Marketing criticism aside, in 2016, CNBC reported that Ronald McDonald had taken another hiatus because of a spate of scary clown sightings popping up everywhere. That year, pranksters dressed as clowns terrorized people — sometimes with weapons — across communities in the United States. Before long, the trend spread to the United Kingdom, where one even chased children with a knife on their way to school.

"McDonald's and franchisees in the local markets are mindful of the current climate around clown sightings in communities and as such are being thoughtful in respect to Ronald McDonald's participation in community events for the time being," a spokeswoman for McDonald's told CNBC. The company did not provide any information on how many events Ronald was regularly involved in at the time and how they would change.

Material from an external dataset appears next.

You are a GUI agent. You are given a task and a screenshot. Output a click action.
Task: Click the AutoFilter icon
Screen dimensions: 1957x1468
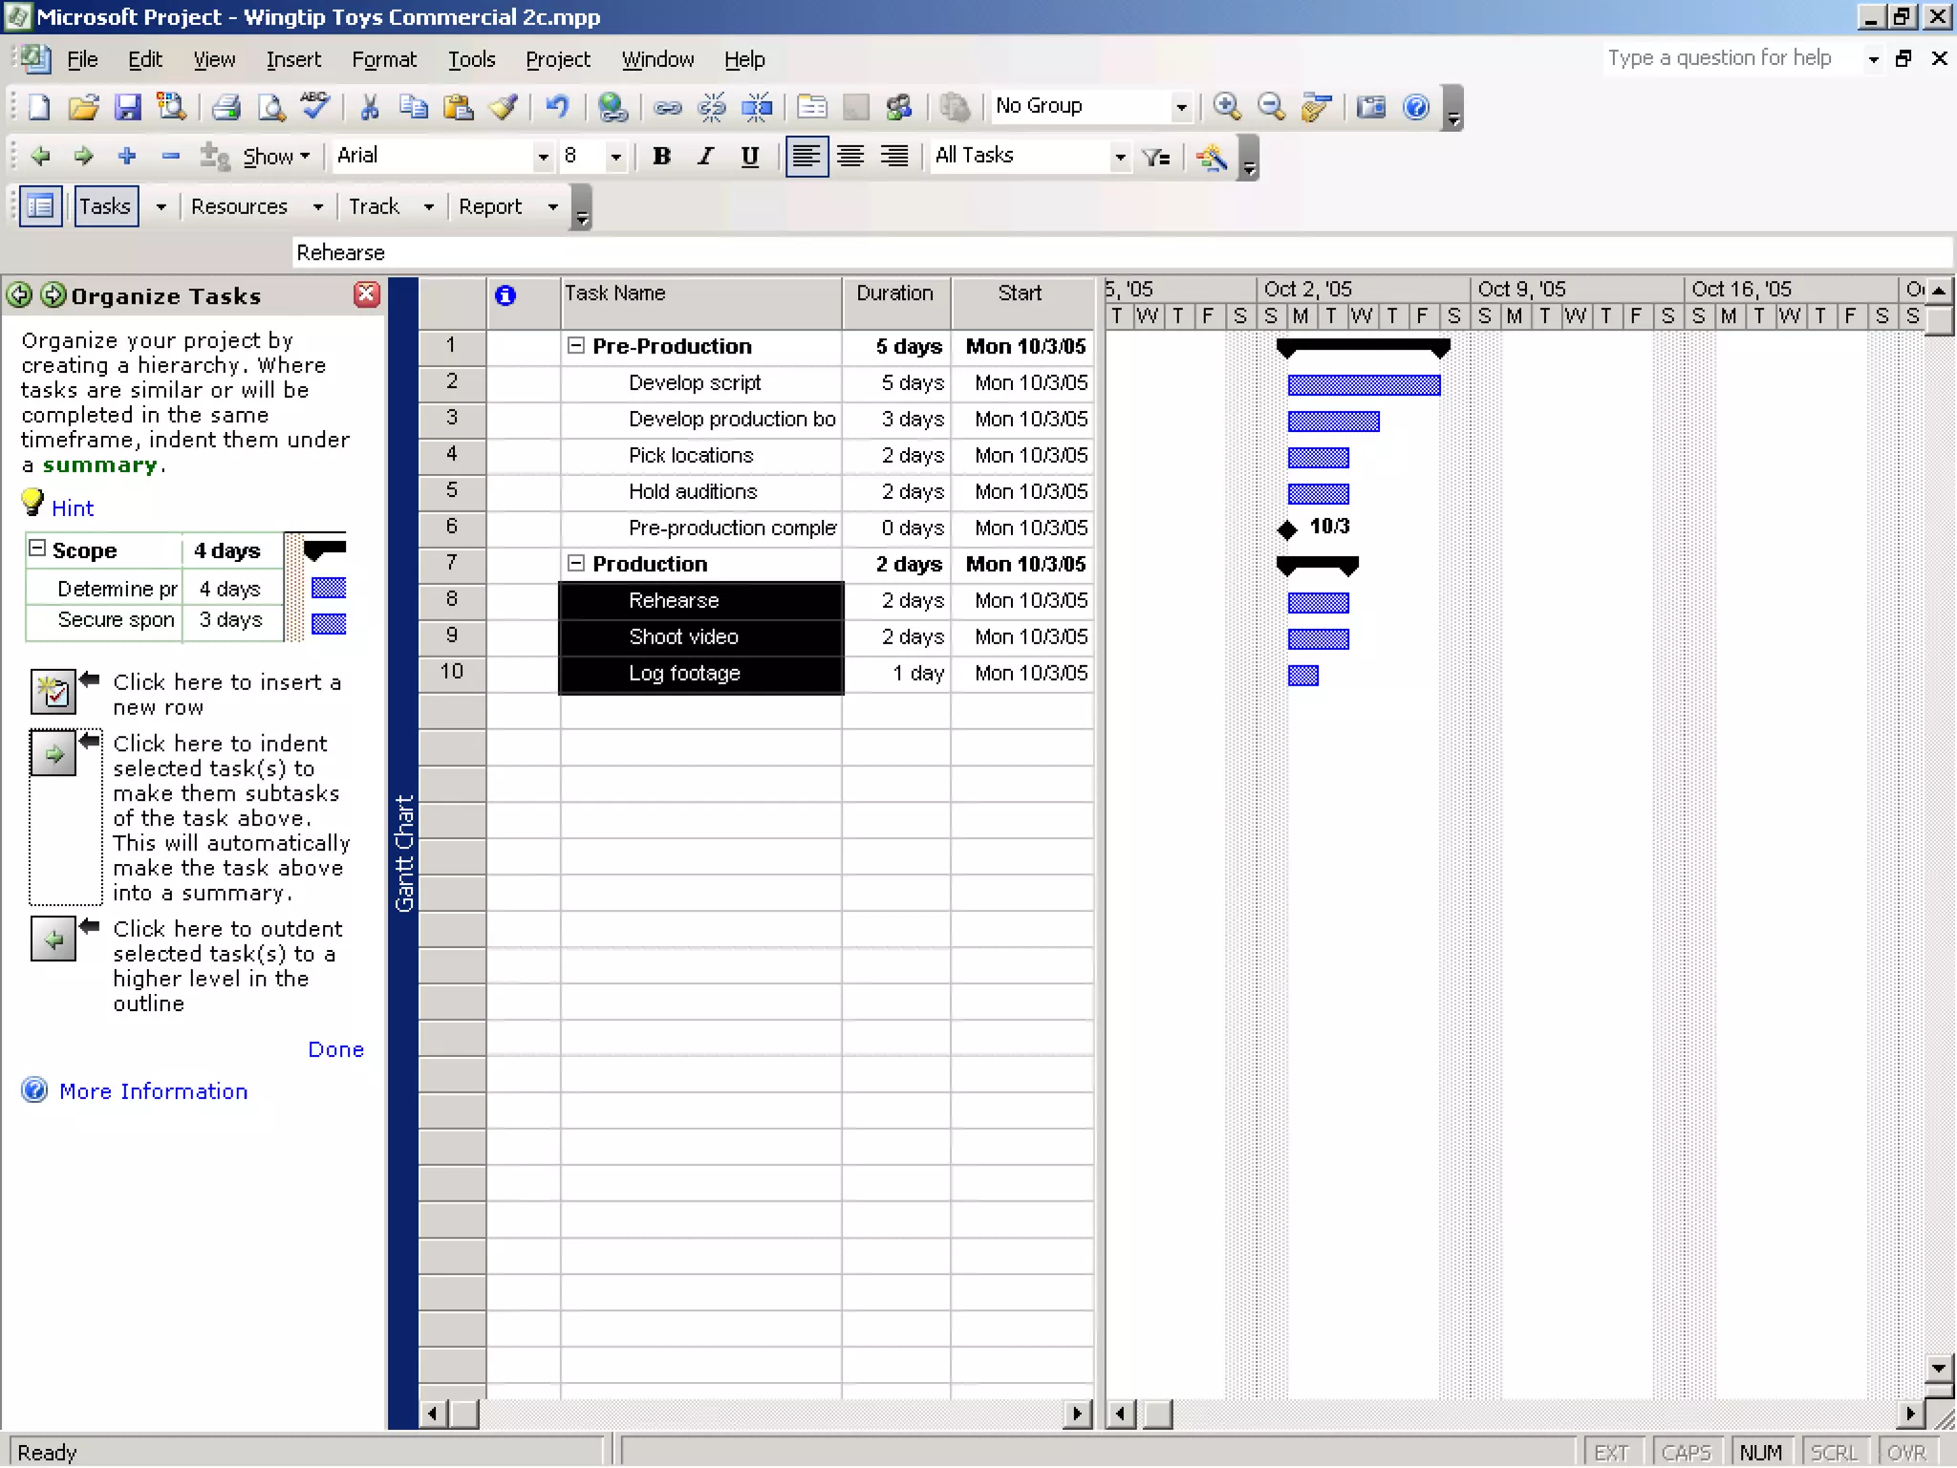click(x=1156, y=157)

But after this statement, the company suggested that — scary clowns aside — the mascot's public schedule had not shifted over the years. "Nothing has changed in regards to his public appearances over recent years except for his actual appearance," spokeswoman Terri Hickey said in a statement, per the Orlando Sentinel.

Where is he now?

As of this writing, Ronald McDonald still makes appearances at public events like the annual Thanksgiving Day Parade in New York and company events like basketball games. Above he is seen at the 2023 McDonald's All-American Boys Game at Toyota Center in Houston, Texas. He is also still the name of the Ronald McDonald House Charities, which says its programs are a "home away from home that provide comfort, support and resources to families who travel far from home for the medical care their child needs."

The last post on the official Ronald McDonald Instagram account was in July 2021. "Can't wait to get out of the house and see you all at events and restaurants in the future!" the captain reads. The video shows the clown packing his outfit for a "road trip." The account appears to have been actively posting since 2014 before stopping in 2021.